*Exercise objective*: An identical transcription of the records is required.

*Provided data*:
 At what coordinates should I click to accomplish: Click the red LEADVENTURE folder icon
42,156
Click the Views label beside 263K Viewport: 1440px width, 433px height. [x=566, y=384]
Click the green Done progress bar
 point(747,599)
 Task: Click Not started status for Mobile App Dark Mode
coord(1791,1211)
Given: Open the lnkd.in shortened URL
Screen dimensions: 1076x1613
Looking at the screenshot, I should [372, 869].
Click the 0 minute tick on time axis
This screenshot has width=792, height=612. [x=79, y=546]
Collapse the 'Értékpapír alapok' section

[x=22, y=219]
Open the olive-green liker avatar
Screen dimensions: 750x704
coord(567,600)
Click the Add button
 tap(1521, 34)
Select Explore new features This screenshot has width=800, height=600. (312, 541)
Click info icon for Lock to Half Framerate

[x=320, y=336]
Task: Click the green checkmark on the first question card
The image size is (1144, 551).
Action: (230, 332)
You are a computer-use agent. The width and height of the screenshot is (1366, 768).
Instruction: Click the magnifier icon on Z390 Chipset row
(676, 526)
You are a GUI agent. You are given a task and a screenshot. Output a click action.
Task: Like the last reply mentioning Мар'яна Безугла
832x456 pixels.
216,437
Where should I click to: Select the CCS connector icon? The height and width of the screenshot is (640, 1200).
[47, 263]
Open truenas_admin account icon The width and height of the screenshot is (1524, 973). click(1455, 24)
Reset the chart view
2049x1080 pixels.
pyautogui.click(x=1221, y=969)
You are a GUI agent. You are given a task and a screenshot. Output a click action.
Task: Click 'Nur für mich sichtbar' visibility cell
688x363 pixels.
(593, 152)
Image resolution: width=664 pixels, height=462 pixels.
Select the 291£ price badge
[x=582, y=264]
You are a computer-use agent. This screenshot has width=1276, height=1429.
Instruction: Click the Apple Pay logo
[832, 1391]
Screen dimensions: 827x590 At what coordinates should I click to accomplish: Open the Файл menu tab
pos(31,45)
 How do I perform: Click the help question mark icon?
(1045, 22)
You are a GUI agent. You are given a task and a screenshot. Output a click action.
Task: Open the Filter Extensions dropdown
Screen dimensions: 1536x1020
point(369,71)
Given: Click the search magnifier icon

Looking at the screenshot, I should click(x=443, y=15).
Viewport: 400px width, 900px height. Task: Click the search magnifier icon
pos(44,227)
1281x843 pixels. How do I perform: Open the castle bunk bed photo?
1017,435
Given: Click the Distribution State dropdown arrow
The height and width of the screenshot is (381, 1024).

*Solution*:
 At what coordinates should I click to accomplish: Click the red LEADVENTURE folder icon
42,156
Click the Views label beside 263K Viewport: 1440px width, 433px height. [x=566, y=384]
Click the green Done progress bar
 point(747,599)
 Task: Click Not started status for Mobile App Dark Mode
coord(1791,1211)
Given: Open the lnkd.in shortened URL
Screen dimensions: 1076x1613
Looking at the screenshot, I should [372, 869].
Click the 0 minute tick on time axis
This screenshot has width=792, height=612. [x=79, y=546]
Collapse the 'Értékpapír alapok' section

[x=22, y=219]
Open the olive-green liker avatar
Screen dimensions: 750x704
coord(567,600)
Click the Add button
 tap(1521, 34)
Select Explore new features This screenshot has width=800, height=600. (312, 541)
Click info icon for Lock to Half Framerate

[x=320, y=336]
Task: Click the green checkmark on the first question card
The image size is (1144, 551).
Action: (230, 332)
You are a computer-use agent. The width and height of the screenshot is (1366, 768).
Instruction: Click the magnifier icon on Z390 Chipset row
(676, 526)
You are a GUI agent. You are given a task and a screenshot. Output a click action.
Task: Like the last reply mentioning Мар'яна Безугла
832x456 pixels.
216,437
Where should I click to: Select the CCS connector icon? The height and width of the screenshot is (640, 1200).
[47, 263]
Open truenas_admin account icon The width and height of the screenshot is (1524, 973). click(1455, 24)
Reset the chart view
2049x1080 pixels.
pyautogui.click(x=1221, y=969)
You are a GUI agent. You are given a task and a screenshot. Output a click action.
Task: Click 'Nur für mich sichtbar' visibility cell
688x363 pixels.
(593, 152)
Image resolution: width=664 pixels, height=462 pixels.
Select the 291£ price badge
[x=582, y=264]
You are a computer-use agent. This screenshot has width=1276, height=1429.
Instruction: Click the Apple Pay logo
[832, 1391]
Screen dimensions: 827x590 At what coordinates should I click to accomplish: Open the Файл menu tab
pos(31,45)
 How do I perform: Click the help question mark icon?
(1045, 22)
You are a GUI agent. You are given a task and a screenshot. Output a click action.
Task: Open the Filter Extensions dropdown
Screen dimensions: 1536x1020
point(369,71)
Given: Click the search magnifier icon

Looking at the screenshot, I should click(x=443, y=15).
Viewport: 400px width, 900px height. Task: Click the search magnifier icon
pos(44,227)
1281x843 pixels. How do I perform: Open the castle bunk bed photo?
1017,435
Given: Click the Distribution State dropdown arrow
The height and width of the screenshot is (381, 1024).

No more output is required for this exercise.